Nous avons des opérateurs présents sur tous vos territoires, avec des conseils d'administration composés de présidents et de vice-présidents élus localement. Ce sont eux qui prennent les décisions. Notre rôle est de gérer la politique nationale, la stratégie nationale et les grands volumes. Ensuite, tout est systématiquement territorialisé. Toutes les idées émanent des territoires, car nous fonctionnons de manière ascendante. Comme l'a mentionné Bruno Lindowna, nous avons des comités régionaux pour l'Hexagone et des comités territoriaux pour les outre-mer. Ceux-ci nous transmettent les informations, et les décisions sont prises au niveau national sur la base de leurs chiffres et éléments. C'est peut-être la raison pour laquelle les années 2017-2018 ont été difficiles, car cette nouvelle organisation matricielle avait alors été mise en place. C'est peut-être aussi la raison pour laquelle nous obtenons aujourd'hui les résultats que nous avons.

Nos idées et nos investissements sont réalisés à partir des territoires et non pas à partir d'une vision centralisée. S'agissant du confort d'été, les flux d'air, la question bioclimatique et les études de ces derniers sont pour nous essentiels. Nous avons commencé par les territoires les plus complexes, à savoir les territoires ultramarins, car les différences de température y sont essentielles. Ces travaux servent aujourd'hui de base pour essayer d'améliorer le confort d'été. On parle souvent du froid, de l'isolation thermique et des charges, mais la gestion du confort d'été dans une tour ou dans une barre HLM est d'une complexité importante et est essentielle pour le confort de nos clients. Je peux vous assurer que tous les services RSE du groupe nous permettent des évolutions majeures et rapides sur ces dossiers.

Dans le parc du groupe Action Logement, il n'y a quasiment plus de logements F et G. Sur 1 100 000 logements que l'on pilote en direct, nous avons éradiqué ces passoires thermiques, et nous en sommes très fiers. En effet, c'est le rôle d'un leader sur un marché de montrer le chemin. Je pourrais vous raconter les critiques que l'on reçoit lorsqu'on lance un plan volontaire de décarbonation. Mais cela permet d'en inspirer d'autres ensuite.

[Entrées du jeu de données]
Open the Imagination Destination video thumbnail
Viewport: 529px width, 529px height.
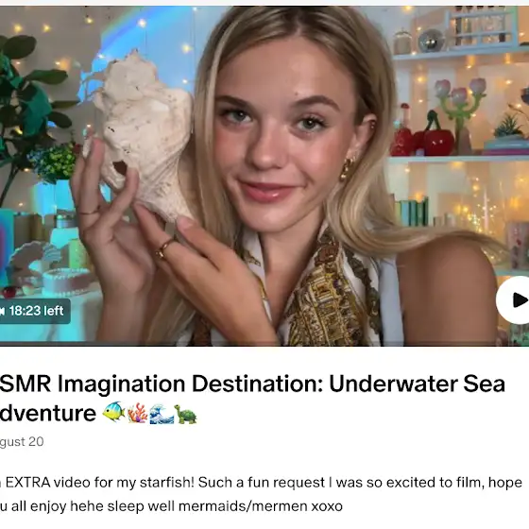(x=265, y=176)
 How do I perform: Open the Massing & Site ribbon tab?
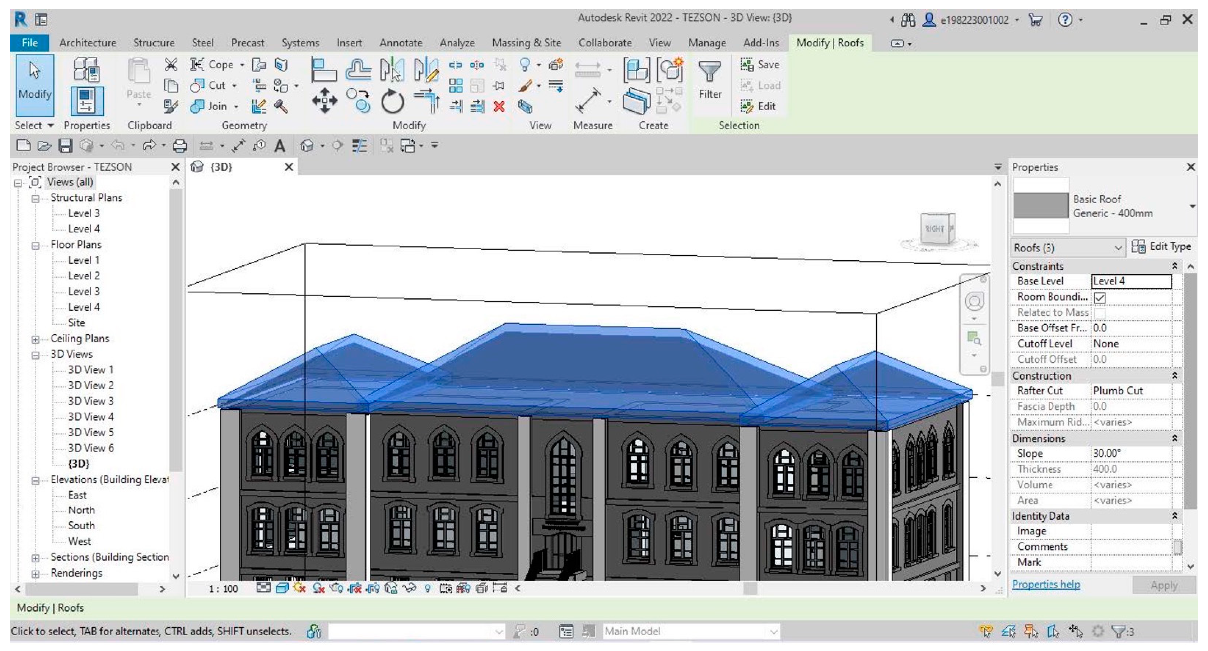526,43
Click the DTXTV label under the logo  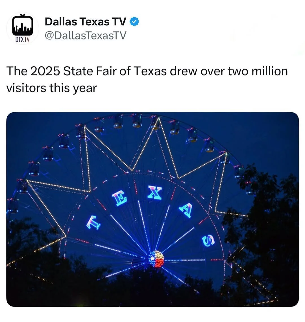click(23, 40)
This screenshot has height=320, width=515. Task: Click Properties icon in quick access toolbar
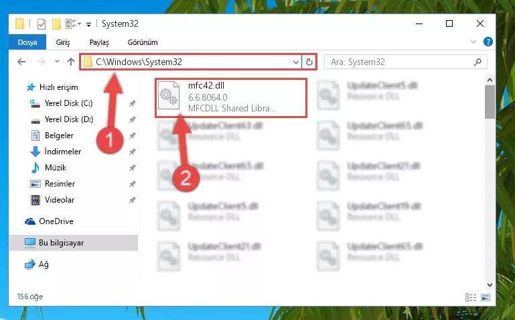[42, 24]
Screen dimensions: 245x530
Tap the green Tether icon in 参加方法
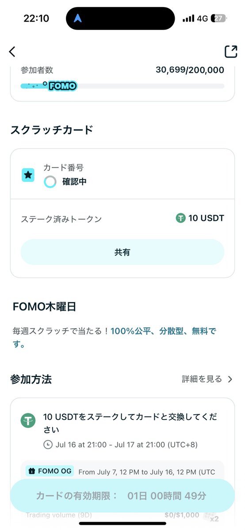pyautogui.click(x=28, y=420)
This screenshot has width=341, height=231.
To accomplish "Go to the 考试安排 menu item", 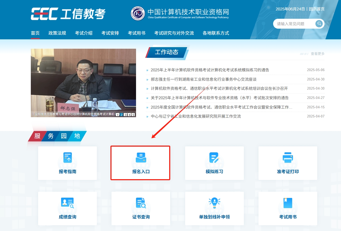I will tap(110, 33).
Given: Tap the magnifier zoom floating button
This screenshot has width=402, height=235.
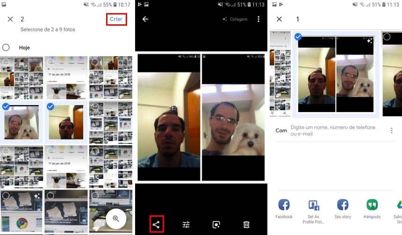Looking at the screenshot, I should 115,219.
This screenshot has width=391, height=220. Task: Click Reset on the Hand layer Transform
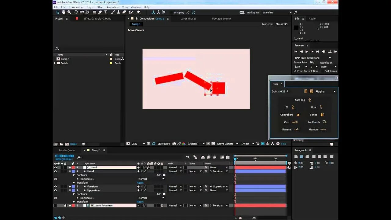click(x=140, y=182)
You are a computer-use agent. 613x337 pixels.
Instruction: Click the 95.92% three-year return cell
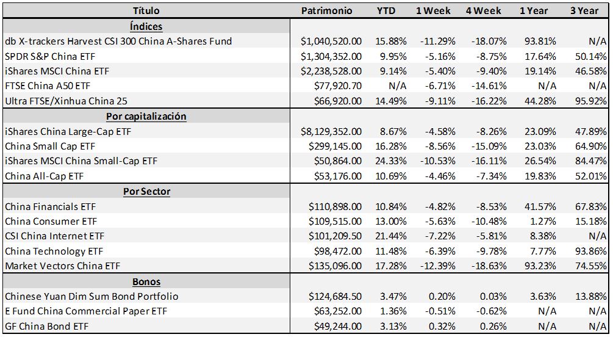point(591,101)
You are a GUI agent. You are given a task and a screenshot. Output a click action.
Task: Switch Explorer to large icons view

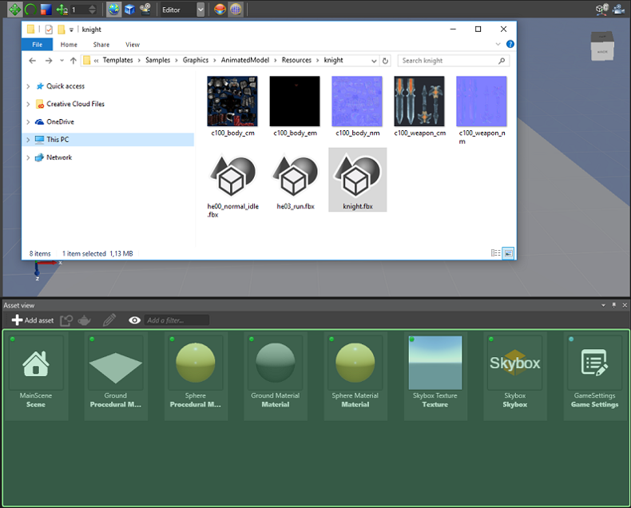pyautogui.click(x=508, y=253)
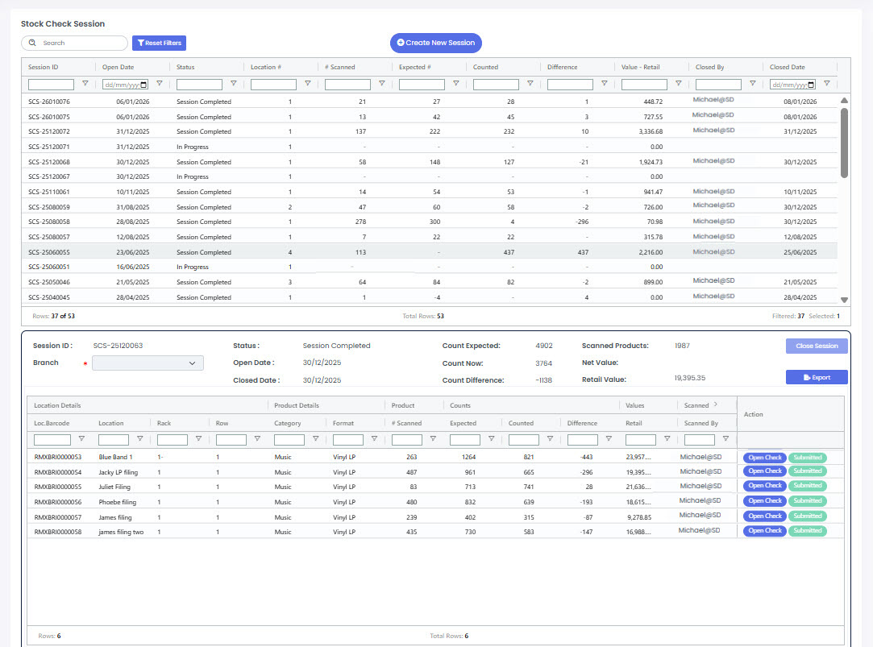Click the filter icon under Value - Retail
This screenshot has height=647, width=873.
(678, 84)
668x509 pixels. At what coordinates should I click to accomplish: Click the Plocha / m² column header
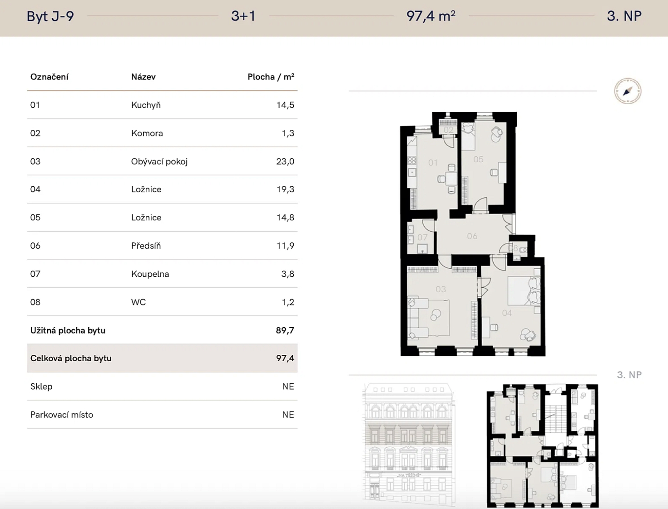pos(271,77)
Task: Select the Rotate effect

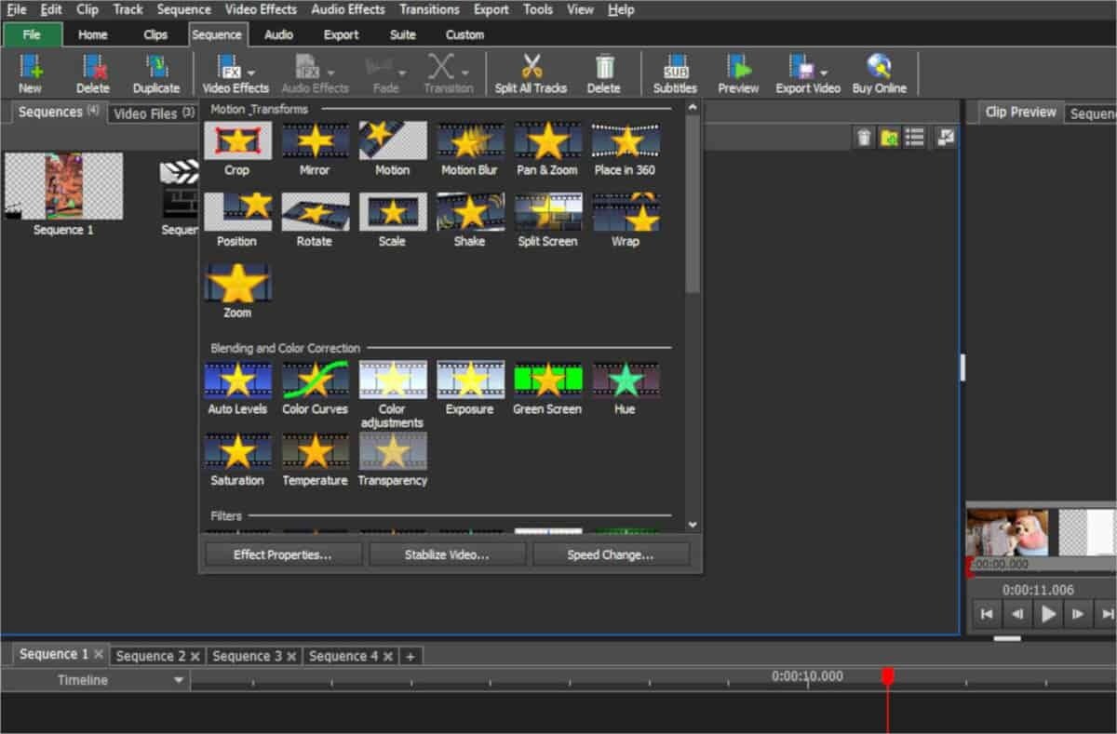Action: click(315, 213)
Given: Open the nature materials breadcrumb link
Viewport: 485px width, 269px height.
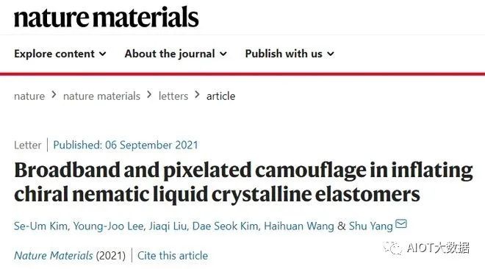Looking at the screenshot, I should pos(101,96).
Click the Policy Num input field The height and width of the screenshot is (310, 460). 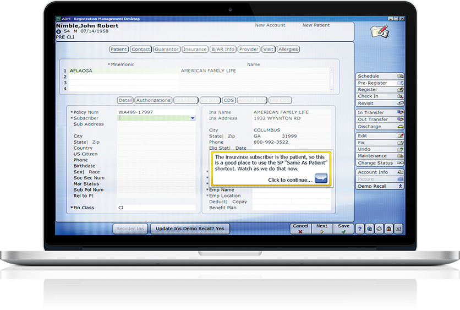156,112
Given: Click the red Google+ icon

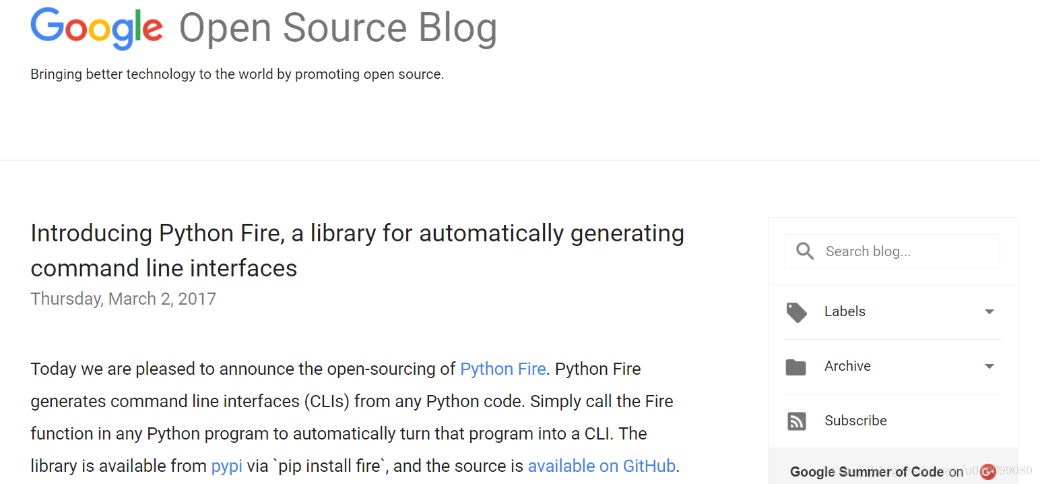Looking at the screenshot, I should click(988, 472).
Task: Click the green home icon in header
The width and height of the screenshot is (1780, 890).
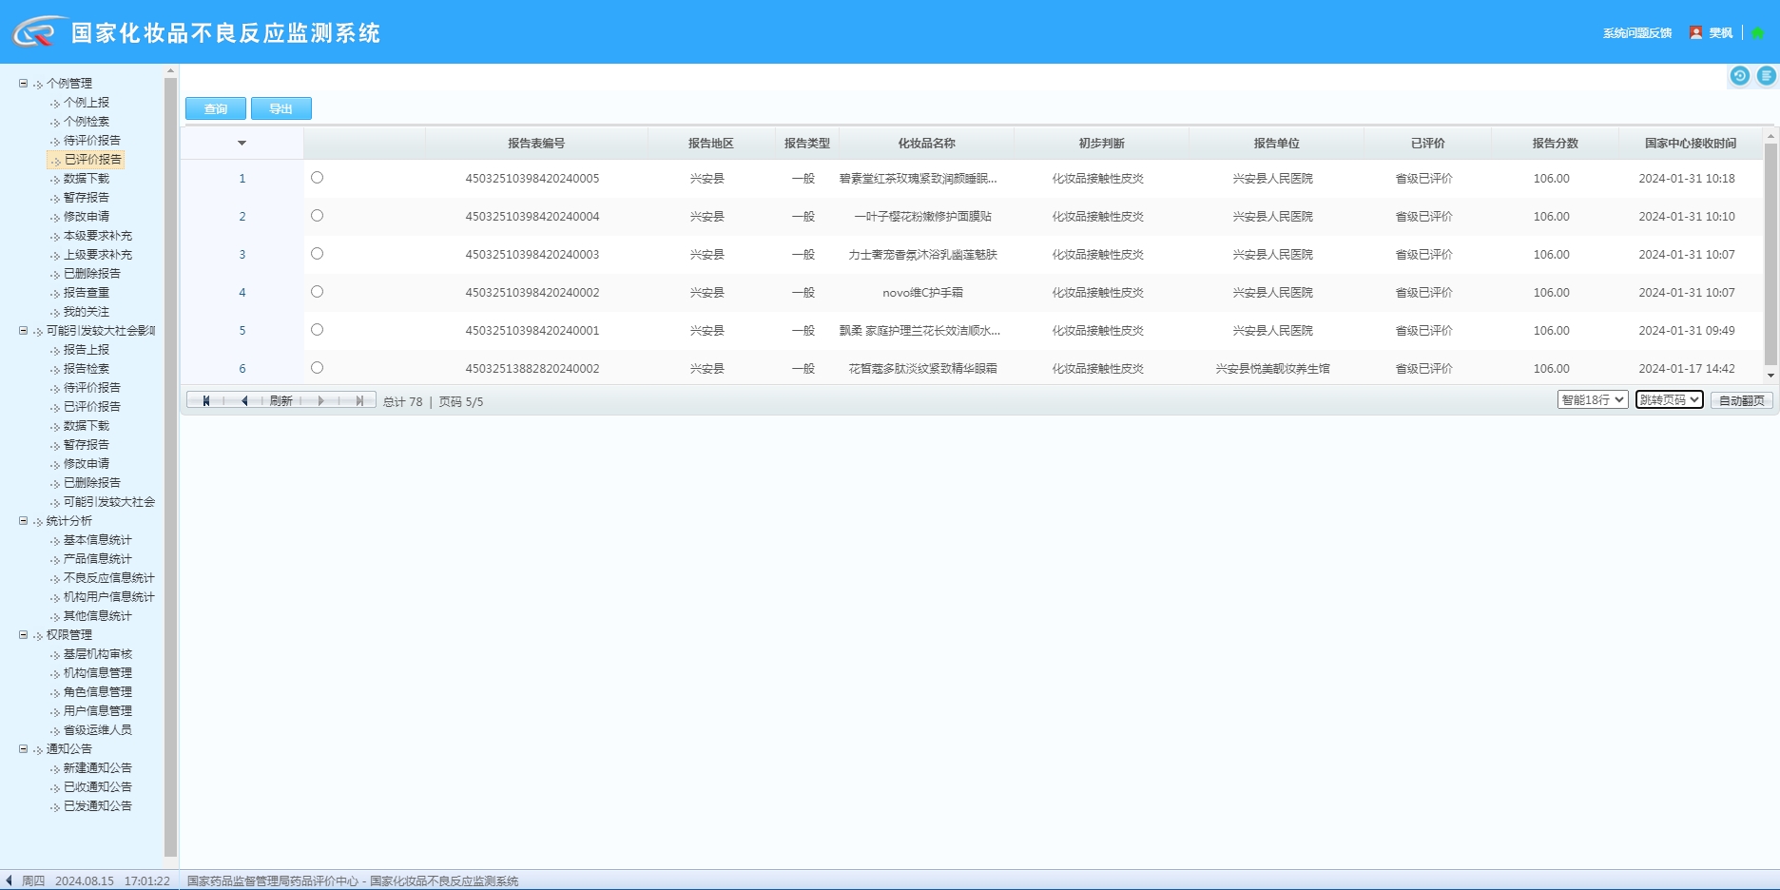Action: point(1758,33)
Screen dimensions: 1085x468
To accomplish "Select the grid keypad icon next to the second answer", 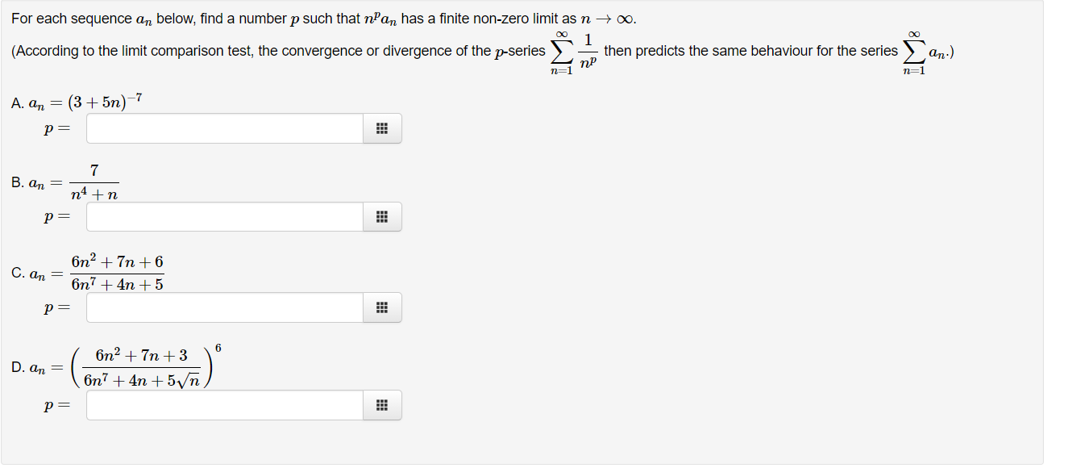I will [382, 216].
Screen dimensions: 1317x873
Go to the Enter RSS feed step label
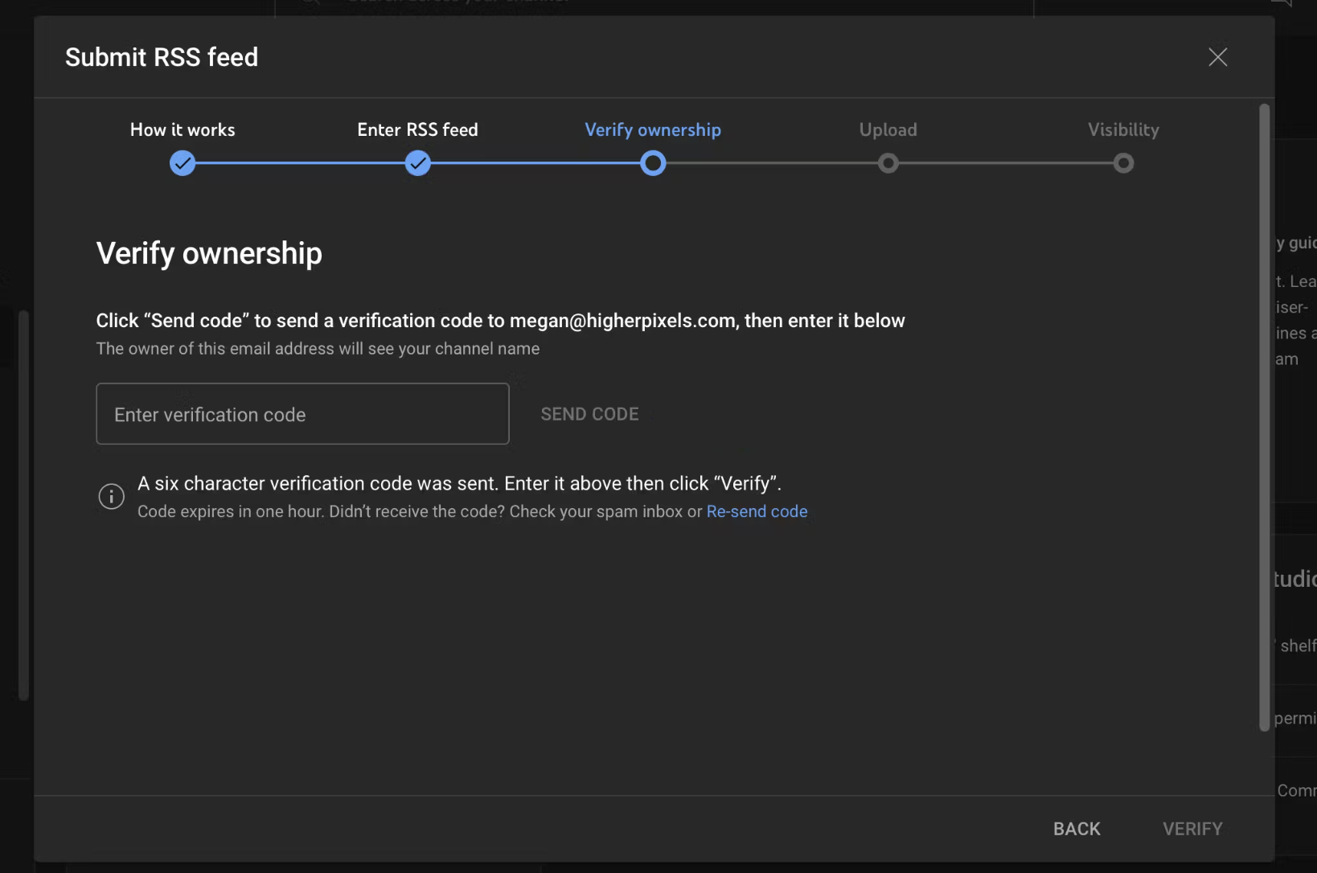click(417, 130)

▶ Consignes
a: Recopiez, s'il vous plaît, le passage de l'extrait sur Action Logement qui commence à « Dans le parc » et se termine à « inspirer d'autres ensuite. ».
b: D'après l'extrait sur Action Logement, combien de logements le groupe pilote-t-il en direct ?
Ce matériel provient d'une source distincte.

▶ Réponses par consigne
a:
Dans le parc du groupe Action Logement, il n'y a quasiment plus de logements F et G. Sur 1 100 000 logements que l'on pilote en direct, nous avons éradiqué ces passoires thermiques, et nous en sommes très fiers. En effet, c'est le rôle d'un leader sur un marché de montrer le chemin. Je pourrais vous raconter les critiques que l'on reçoit lorsqu'on lance un plan volontaire de décarbonation. Mais cela permet d'en inspirer d'autres ensuite.

b: 1 100 000 logements.